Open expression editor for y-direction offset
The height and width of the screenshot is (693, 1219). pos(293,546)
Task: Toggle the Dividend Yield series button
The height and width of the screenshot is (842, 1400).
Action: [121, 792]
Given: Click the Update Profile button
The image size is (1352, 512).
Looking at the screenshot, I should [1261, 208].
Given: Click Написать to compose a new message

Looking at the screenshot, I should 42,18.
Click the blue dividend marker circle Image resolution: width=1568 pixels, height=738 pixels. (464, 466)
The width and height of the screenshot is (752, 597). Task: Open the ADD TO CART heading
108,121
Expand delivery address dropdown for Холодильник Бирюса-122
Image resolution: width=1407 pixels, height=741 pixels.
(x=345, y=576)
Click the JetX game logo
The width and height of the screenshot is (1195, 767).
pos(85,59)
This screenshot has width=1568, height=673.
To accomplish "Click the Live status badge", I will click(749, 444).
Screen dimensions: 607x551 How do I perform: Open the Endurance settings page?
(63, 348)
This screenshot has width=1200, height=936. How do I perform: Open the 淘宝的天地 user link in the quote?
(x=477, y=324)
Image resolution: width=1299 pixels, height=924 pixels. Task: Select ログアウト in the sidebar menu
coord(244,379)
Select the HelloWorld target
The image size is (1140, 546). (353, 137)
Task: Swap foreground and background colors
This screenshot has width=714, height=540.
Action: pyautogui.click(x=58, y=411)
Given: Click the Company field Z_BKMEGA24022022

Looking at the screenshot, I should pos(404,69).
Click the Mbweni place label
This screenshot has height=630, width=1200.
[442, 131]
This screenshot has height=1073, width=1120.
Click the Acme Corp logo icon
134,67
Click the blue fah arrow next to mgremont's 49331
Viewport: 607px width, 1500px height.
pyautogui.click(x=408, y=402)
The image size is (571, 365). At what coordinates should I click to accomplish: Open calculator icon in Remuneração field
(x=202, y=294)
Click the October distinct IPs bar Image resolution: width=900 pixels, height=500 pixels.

Description of the task:
Each line from the one containing "Viewport: 607px width, 1500px height." through the end of the entries, both included, is to be returned exactly, with no other lines.

Solution for this exercise:
Viewport: 607px width, 1500px height.
pyautogui.click(x=408, y=402)
The image size is (571, 365). At what coordinates should I click to accomplish: Open calculator icon in Remuneração field
(x=202, y=294)
Click the October distinct IPs bar Image resolution: width=900 pixels, height=500 pixels.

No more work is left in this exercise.